Depuis l'entrée en vigueur du mariage pour tous, en juillet 2022, l'épouse de la mère est reconnue comme deuxième parent lorsque l'enfant a été conçu en Suisse, conformément à la loi sur la procréation médicalement assistée. En revanche, lorsque l'enfant est issu d'un don de sperme privé, d'un don à l'étranger ou d'une autre méthode autorisée à l'étranger, l'établissement du lien de filiation passe nécessairement par une adoption. Dans ces situations, l'enfant naît pourtant au sein d'un projet parental commun et vit dès sa naissance avec son parent juridique et le parent d'intention. Mais, sur le plan légal, il ne dispose souvent que d'un seul parent juridique jusqu'au prononcé de l'adoption, ce qui a des conséquences concrètes pour lui[NB]: pendant la procédure, qui peut durer de nombreux mois et coûter très cher, l'enfant n'est pas pleinement protégé[NB]; en cas de décès, il n'a aucun droit successoral envers le parent d'intention[NB]; en cas de séparation, aucun droit ni obligation n'existe entre eux et des incertitudes subsistent en matière de nationalité, de droit de séjour, d'assurances sociales ou encore de décision médicale urgente.

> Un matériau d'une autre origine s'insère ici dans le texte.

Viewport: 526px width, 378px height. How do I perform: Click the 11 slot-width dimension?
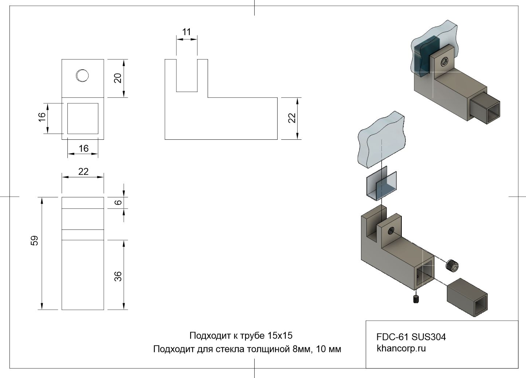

Le droit en vigueur a été conçu pour l'adoption dite classique de l'enfant issu d'une relation antérieure. Il exige notamment un an de prise en charge et trois ans de ménage commun. Ces conditions se justifient lorsque l'enfant a déjà deux parents juridiques et que l'adoption entraîne la rupture d'un lien de filiation. Mais, dans les constellations visées ici, la situation est différente. L'enfant n'a en règle générale qu'un seul parent juridique et l'adoption vise à sécuriser une parentalité voulue dès le départ. Le Conseil fédéral propose donc de supprimer l'exigence d'une année de soins lorsque le couple faisait déjà ménage commun à la naissance et que le ménage commun dure depuis plus de trois ans.
La majorité de la commission soutient pleinement l'entrée en matière, mais elle estime que le projet doit aller encore plus loin pour répondre réellement à la réalité des familles concernées. C'est pourquoi elle vous propose plusieurs adaptations.
Premièrement, la commission renonce à maintenir l'exigence des trois ans de ménage commun et propose de la remplacer par une notion plus conforme à la réalité, soit une parentalité envisagée de manière durable et assumée conjointement. Cela permet d'éviter une logique purement formelle de cohabitation et de se concentrer sur la responsabilité parentale effective.
Deuxièmement, la commission souhaite que la procédure puisse être engagée avant la naissance et qu'elle soit traitée rapidement. L'objectif est clair[NB]: réduire la période durant laquelle l'enfant ne dispose que d'un seul parent légal. Ces adoptions ne suppriment en rien l'examen du bien de l'enfant. Les conditions générales de l'adoption demeurent, il ne s'agit pas d'une adoption automatique, mais d'une procédure proportionnée à la situation.
Ce texte ne crée pas un nouveau modèle familial, il ne contourne pas le droit de la filiation, il ne banalise pas l'adoption, il sécurise simplement juridiquement des enfants qui vivent déjà dans ces familles. Au nom de la majorité de la Commission des affaires juridiques, je vous invite à entrer en matière et à accepter le projet dans son ensemble avec les modifications proposées par la commission.